Extracted records:
....

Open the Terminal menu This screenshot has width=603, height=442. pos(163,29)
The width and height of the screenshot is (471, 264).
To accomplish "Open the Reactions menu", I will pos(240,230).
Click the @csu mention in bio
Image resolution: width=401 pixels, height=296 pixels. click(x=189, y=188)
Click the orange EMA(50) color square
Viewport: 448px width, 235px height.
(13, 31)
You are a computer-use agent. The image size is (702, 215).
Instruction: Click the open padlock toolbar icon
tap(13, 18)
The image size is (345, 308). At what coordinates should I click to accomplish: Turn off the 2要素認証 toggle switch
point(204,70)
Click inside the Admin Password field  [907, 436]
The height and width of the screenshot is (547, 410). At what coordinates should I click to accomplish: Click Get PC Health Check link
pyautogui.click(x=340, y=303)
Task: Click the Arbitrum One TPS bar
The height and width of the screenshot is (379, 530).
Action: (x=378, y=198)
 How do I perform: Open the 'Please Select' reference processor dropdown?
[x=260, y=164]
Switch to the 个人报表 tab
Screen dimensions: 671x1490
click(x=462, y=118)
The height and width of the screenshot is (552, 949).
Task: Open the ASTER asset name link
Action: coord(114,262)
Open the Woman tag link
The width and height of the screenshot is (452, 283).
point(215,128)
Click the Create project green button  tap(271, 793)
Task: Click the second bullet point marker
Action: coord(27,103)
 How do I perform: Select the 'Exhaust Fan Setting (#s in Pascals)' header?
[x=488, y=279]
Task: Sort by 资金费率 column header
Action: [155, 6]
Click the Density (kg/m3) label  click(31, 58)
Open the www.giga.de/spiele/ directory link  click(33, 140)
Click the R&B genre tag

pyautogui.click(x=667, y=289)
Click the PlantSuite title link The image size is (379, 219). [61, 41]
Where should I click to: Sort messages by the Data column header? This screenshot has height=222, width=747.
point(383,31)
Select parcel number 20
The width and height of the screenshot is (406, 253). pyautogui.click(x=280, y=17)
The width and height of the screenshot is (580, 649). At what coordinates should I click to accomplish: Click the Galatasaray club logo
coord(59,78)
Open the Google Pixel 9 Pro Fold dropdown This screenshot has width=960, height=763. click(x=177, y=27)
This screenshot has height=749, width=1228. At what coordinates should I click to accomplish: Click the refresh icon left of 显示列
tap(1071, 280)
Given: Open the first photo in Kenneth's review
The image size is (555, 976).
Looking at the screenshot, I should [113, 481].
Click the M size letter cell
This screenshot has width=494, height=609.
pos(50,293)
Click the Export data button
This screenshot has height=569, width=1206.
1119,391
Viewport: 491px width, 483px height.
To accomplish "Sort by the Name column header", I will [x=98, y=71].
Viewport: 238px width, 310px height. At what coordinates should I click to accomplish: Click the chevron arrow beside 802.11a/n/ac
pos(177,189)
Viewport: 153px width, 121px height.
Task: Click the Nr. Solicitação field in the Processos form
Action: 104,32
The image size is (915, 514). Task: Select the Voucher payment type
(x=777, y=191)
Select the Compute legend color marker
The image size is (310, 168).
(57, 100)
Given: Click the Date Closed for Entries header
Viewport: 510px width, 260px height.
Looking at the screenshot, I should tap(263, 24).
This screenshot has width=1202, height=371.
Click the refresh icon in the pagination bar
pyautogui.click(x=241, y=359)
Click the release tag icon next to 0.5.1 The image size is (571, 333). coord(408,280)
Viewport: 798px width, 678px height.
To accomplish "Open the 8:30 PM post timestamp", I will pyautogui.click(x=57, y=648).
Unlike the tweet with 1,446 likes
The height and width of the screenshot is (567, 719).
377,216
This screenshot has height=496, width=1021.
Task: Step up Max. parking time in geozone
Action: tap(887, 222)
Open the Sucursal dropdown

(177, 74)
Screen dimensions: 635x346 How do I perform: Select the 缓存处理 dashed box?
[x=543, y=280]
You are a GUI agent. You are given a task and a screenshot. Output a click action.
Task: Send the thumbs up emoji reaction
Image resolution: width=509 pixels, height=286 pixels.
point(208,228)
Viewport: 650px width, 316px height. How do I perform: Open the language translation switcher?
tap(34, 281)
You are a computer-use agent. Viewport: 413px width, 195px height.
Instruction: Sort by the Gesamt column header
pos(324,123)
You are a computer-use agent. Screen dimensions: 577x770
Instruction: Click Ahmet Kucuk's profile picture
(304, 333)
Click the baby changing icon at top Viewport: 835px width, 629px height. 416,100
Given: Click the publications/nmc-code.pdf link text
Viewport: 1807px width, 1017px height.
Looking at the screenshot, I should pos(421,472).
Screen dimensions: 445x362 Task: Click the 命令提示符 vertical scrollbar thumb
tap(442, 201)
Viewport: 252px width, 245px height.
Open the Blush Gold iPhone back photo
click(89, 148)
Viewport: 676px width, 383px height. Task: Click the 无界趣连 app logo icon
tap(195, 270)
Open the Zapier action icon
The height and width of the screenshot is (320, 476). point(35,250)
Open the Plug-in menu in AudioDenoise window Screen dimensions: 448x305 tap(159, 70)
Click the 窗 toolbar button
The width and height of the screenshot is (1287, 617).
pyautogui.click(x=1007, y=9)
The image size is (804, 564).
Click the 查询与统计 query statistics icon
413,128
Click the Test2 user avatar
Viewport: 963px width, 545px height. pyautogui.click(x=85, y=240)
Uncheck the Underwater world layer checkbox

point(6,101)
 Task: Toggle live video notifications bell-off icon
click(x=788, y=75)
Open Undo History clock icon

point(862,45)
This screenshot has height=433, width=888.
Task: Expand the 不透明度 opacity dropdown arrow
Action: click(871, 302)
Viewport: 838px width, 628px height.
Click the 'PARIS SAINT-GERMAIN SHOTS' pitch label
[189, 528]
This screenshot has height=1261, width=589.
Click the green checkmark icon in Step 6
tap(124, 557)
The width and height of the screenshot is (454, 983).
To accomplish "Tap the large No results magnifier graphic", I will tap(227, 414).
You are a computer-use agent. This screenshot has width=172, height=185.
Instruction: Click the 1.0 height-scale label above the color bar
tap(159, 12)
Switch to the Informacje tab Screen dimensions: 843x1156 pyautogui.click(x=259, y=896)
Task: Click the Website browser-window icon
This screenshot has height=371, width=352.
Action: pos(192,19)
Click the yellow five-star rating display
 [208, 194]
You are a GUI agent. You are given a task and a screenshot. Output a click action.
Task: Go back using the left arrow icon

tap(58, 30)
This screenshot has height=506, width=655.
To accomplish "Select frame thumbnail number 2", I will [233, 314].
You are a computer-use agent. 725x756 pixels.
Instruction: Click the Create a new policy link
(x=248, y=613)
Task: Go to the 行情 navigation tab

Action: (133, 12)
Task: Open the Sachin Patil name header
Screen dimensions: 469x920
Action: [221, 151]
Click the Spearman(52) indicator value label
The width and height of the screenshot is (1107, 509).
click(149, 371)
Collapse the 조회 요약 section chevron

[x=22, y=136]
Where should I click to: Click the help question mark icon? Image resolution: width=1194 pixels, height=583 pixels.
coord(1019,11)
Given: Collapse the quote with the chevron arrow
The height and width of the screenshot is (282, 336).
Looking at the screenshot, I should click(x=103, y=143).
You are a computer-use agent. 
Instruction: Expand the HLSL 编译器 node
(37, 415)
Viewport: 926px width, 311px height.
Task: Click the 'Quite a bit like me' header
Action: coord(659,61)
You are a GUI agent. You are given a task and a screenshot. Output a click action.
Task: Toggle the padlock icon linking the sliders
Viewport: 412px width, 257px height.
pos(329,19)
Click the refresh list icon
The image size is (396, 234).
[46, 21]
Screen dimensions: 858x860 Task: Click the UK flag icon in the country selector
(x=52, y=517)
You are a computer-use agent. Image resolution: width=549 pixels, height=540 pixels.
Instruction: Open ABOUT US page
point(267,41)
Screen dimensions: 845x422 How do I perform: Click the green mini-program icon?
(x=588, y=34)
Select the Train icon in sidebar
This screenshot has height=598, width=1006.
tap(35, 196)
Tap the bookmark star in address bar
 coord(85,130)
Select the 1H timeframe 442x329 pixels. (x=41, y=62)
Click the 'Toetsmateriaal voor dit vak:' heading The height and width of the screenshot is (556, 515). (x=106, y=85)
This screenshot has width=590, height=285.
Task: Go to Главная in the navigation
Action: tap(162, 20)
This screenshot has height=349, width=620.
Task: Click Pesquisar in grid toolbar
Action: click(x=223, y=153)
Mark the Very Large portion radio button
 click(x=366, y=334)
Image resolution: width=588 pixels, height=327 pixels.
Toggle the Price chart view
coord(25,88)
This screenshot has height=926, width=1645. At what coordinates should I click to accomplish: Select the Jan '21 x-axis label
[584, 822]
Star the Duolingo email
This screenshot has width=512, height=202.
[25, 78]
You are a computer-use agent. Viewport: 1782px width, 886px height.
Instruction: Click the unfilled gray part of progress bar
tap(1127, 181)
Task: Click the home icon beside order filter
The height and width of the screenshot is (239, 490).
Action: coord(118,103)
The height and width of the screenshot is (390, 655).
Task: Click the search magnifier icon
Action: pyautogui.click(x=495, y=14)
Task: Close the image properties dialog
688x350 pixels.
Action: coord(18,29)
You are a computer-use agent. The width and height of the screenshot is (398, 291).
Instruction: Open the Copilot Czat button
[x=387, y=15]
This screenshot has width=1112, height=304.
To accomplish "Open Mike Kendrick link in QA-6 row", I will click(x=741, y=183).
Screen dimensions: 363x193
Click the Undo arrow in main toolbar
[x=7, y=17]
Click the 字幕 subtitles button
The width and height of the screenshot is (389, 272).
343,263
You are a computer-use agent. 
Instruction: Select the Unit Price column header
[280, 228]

....

For each line above that includes "will", copy the line.

EXERCISE RESPONSE
To accomplish "Open the Reactions menu", I will pos(240,230).
To accomplish "Sort by the Name column header", I will [x=98, y=71].
To accomplish "Open the 8:30 PM post timestamp", I will pyautogui.click(x=57, y=648).
To accomplish "Tap the large No results magnifier graphic", I will tap(227, 414).
To accomplish "Select frame thumbnail number 2", I will [233, 314].
To accomplish "Open Mike Kendrick link in QA-6 row", I will click(x=741, y=183).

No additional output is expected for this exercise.